If we think about a place like Lagos, and compare it to a place like Zurich, we think they must be polar opposites in every respect. But that's not the case. I think there's a line that connects almost everywhere in the world.

I'm very interested in claiming normalcy for all the places I've been to. Especially places that are not always thought of as completely normal. You know we think, for example, that African countries or Asian countries are all tension and conflict all the time. And I'm always eager to show that they have street signs and kids go to the schools and the interiors of homes look much the same as they do in the US or in Scandinavia or in New Zealand.

How do you understand the feeling of dislocation so many of us experience?

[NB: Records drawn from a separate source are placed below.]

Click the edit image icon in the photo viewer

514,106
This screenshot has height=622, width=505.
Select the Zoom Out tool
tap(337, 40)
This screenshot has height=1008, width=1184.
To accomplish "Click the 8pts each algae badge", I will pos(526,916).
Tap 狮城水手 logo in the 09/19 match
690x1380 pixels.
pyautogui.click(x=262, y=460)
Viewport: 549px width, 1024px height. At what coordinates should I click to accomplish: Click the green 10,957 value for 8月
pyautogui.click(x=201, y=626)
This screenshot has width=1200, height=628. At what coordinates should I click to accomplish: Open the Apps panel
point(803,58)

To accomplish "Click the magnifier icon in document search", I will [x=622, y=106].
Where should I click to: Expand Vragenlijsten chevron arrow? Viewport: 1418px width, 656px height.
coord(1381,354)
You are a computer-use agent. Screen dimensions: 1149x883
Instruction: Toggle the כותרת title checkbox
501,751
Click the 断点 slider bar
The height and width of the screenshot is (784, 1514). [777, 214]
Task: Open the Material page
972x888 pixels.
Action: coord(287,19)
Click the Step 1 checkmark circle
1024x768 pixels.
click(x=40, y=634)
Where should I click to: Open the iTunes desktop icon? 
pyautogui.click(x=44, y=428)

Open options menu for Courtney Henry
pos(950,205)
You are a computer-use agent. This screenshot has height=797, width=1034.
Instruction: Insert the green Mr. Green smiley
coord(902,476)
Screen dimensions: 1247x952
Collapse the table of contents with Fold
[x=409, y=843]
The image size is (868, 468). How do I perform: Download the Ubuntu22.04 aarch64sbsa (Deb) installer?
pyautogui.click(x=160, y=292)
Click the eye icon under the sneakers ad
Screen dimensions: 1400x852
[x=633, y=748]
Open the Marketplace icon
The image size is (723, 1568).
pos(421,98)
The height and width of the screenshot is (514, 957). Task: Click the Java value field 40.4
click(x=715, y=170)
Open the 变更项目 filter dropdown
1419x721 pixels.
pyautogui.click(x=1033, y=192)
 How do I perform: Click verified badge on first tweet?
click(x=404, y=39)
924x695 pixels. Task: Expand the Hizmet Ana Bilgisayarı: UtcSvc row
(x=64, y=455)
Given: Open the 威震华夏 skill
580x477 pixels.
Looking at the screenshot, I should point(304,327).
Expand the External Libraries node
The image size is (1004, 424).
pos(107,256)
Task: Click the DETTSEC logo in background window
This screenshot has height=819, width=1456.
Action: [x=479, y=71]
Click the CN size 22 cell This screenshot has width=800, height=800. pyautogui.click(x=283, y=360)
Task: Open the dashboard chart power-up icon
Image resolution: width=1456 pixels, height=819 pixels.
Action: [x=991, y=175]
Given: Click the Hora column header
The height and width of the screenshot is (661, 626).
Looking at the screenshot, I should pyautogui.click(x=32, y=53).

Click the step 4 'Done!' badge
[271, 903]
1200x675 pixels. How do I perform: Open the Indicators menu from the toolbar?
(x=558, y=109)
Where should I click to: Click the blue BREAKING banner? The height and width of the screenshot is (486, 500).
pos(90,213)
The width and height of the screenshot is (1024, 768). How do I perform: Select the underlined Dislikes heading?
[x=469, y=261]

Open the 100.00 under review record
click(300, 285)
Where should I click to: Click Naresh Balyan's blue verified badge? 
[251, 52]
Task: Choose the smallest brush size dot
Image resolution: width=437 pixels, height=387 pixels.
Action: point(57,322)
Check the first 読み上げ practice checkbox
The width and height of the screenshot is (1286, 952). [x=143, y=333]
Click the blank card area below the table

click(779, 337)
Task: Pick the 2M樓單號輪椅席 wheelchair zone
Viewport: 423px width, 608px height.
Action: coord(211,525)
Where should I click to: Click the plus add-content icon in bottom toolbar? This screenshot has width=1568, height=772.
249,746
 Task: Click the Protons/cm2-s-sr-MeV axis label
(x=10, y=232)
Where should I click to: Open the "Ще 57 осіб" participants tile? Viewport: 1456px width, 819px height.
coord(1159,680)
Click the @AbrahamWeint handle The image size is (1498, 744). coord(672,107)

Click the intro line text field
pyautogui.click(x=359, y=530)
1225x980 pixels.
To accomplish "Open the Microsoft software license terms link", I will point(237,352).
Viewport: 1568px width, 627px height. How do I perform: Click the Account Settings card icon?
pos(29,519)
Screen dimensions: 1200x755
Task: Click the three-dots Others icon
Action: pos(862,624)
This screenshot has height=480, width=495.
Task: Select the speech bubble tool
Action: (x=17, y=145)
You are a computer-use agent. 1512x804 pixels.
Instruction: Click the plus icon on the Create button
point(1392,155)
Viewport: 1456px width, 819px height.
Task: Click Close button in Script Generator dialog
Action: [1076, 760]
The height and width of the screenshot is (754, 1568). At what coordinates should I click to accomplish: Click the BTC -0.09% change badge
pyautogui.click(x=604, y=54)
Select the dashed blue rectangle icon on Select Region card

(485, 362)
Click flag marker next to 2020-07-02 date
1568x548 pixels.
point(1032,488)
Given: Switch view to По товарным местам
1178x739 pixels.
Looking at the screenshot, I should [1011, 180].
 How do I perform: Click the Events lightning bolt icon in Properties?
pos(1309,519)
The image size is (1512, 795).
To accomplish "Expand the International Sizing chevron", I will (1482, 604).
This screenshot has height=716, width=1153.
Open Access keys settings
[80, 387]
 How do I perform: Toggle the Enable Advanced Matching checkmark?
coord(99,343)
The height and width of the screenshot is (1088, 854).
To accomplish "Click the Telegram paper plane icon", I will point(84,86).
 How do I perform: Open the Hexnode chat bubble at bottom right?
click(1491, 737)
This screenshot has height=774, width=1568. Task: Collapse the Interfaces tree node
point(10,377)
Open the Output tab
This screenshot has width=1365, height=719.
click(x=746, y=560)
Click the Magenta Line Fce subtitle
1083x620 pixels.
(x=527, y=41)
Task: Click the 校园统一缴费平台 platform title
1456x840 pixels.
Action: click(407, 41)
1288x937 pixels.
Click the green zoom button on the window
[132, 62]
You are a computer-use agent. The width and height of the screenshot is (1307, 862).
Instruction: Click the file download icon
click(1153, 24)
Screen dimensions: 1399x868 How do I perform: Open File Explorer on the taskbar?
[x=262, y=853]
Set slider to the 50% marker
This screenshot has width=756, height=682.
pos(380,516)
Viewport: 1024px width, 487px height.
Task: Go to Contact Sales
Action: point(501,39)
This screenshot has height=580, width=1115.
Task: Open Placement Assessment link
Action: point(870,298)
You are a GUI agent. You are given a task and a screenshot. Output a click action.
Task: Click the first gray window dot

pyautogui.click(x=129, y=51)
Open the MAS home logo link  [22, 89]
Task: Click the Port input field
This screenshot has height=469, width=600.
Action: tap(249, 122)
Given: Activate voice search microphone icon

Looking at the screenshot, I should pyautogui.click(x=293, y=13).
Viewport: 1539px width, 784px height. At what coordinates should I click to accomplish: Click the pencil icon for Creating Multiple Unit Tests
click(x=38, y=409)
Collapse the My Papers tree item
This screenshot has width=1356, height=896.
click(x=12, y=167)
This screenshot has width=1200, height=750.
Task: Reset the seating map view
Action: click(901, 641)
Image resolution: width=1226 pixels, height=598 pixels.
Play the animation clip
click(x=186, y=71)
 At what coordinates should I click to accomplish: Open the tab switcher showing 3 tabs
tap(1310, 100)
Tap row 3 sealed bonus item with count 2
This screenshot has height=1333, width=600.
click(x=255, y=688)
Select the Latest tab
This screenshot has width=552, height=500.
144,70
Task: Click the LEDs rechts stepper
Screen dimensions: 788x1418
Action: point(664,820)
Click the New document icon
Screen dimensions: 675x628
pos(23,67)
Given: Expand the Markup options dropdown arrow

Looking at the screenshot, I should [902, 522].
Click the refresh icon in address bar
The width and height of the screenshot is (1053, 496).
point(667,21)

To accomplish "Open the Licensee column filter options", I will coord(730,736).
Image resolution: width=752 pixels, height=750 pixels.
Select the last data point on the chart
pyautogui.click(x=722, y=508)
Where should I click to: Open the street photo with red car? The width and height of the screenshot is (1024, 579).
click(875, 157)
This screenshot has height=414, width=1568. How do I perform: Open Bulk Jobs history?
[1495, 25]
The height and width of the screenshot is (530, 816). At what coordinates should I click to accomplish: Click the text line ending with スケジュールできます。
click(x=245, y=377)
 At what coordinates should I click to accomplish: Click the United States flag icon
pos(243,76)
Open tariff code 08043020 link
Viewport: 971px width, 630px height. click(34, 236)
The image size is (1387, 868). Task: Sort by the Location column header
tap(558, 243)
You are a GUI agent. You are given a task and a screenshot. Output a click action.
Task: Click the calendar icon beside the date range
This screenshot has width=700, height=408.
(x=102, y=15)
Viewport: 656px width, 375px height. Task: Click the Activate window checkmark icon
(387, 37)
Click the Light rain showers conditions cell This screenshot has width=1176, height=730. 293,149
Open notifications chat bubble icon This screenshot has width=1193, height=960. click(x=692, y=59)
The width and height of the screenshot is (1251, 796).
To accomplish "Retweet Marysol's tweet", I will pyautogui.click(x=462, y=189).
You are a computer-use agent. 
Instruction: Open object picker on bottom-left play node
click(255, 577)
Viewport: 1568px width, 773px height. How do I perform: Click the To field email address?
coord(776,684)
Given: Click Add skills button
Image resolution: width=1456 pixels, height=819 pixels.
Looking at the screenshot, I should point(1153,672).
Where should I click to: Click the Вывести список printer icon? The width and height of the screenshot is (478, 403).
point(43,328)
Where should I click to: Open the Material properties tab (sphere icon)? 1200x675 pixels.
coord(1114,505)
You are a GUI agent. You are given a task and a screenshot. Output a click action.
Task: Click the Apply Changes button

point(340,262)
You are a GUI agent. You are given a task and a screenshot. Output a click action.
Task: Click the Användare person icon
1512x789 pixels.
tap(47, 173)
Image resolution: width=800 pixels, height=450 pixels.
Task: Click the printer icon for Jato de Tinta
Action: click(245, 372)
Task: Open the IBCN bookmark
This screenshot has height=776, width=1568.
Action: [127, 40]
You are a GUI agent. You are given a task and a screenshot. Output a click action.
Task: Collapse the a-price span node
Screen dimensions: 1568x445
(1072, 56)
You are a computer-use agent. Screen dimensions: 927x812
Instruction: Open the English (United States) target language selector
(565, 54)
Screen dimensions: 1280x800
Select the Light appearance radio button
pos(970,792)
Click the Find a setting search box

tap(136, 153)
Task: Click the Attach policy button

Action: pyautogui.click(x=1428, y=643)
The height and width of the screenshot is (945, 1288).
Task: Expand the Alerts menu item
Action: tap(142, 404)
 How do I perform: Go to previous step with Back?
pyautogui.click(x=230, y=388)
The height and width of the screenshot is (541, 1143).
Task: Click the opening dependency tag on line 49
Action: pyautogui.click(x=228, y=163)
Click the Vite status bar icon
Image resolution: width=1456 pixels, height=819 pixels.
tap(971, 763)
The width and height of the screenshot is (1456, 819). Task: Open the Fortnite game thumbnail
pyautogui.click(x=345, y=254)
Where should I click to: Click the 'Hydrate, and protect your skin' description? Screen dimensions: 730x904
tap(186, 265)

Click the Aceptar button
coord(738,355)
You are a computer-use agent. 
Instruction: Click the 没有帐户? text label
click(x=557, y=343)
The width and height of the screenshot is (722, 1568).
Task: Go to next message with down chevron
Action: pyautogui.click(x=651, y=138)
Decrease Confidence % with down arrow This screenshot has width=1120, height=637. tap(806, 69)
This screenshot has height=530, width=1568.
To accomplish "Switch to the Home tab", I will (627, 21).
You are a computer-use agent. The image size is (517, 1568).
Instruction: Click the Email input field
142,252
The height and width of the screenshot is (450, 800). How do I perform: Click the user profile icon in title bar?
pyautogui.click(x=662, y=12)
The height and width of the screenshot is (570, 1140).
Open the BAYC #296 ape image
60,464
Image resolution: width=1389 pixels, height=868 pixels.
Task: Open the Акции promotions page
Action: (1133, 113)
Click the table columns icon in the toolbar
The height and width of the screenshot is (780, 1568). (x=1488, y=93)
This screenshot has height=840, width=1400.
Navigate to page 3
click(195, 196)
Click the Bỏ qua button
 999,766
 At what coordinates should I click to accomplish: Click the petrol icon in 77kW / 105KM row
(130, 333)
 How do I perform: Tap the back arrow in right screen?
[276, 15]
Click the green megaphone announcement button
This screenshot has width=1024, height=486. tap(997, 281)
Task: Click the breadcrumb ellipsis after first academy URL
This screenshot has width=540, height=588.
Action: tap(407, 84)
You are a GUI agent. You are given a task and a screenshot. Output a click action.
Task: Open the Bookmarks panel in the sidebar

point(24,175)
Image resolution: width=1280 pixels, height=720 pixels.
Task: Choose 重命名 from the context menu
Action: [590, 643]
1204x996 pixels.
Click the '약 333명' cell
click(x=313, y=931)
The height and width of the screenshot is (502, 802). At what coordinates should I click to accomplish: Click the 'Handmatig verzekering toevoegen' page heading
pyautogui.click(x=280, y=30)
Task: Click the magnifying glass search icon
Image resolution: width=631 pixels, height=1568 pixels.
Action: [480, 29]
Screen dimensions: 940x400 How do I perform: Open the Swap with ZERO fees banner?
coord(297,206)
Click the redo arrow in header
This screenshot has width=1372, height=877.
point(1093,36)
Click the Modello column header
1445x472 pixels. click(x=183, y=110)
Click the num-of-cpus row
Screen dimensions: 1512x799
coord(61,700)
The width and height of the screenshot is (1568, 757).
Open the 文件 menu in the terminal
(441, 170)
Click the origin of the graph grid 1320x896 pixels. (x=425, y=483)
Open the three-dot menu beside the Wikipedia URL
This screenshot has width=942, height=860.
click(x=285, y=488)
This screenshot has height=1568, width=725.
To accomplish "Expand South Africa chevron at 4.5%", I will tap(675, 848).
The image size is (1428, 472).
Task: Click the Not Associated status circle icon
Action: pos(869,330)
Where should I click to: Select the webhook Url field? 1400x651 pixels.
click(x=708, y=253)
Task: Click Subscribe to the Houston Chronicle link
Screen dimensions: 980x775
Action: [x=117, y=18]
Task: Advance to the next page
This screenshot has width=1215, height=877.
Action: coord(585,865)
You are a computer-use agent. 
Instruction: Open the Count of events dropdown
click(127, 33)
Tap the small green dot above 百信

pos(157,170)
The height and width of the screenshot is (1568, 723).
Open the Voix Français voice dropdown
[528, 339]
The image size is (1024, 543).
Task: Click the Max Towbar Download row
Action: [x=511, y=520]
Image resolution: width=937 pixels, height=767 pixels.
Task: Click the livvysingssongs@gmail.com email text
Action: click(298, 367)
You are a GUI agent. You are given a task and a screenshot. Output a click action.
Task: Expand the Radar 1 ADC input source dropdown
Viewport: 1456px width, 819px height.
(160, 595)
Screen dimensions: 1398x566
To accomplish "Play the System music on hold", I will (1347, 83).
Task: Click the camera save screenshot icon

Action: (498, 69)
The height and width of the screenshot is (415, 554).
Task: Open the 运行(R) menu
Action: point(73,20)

I'm from two different countries. I grew up in Nigeria, I've lived in the US for even longer than I lived in Nigeria — I have citizenship in both places. But because of this divided experience of two countries, I'm not 100 percent at home in either of them. So that's already the backdrop to my travelling, and now I've become somebody who travels a lot. So not only am I displaced when I'm "at home," I'm doubly displaced when I travel. I see this as a common experience in the world right now. But in my case, it's also something to embrace, because then it means that you can look at places with both a skeptical and a generous eye.

It seems that throughout this book, you are also saying something about violent acts, and how they live on in certain places. Is that the case?

Absolutely. I've always believed that places continue to retain some charge from the things that happened in them. It means that living in New York City, every time I pass by the World Trade Center, I'm
reminded of the horrible event that happened there. It retains the horror of that day. But I'm also attuned to the way that this happens in much more innocent-seeming places. So in this book, I'm either digging into a particular location to find out what might be vibrating on some other level in that space, or I don't find out exactly what happened there but assume that there must have been something that happened. After all, most of the cities we inhabit have been around for hundreds of years, and they certainly contain the lives of all the people who lived in them before we did. Especially the people who built those cities, for their own use, and now we've sort of taken over and we live in their houses and walk on their streets.

Listen to the full interview above.

Globes in a shop window.
"Kitchen to living room. Bedroom to bathroom. Downstairs to get the mail. House to subway. An evening stroll. You take around 7500 steps each day. If you live to 80, inshallah, that comes to 200 million steps over the course of your life, a hundred thousand miles. You don't consider yourself a great walker, but you will have circumnavigated the globe on foot four times over. Downstairs to get the mail. Basement for the laundry. Living room to bedroom. Up in the middle of the night for a glass of water. Walking through the darkened house, you suddenly pause." — Teju Cole, "Blind Spot"Teju Cole

This interview was condensed and edited for clarity.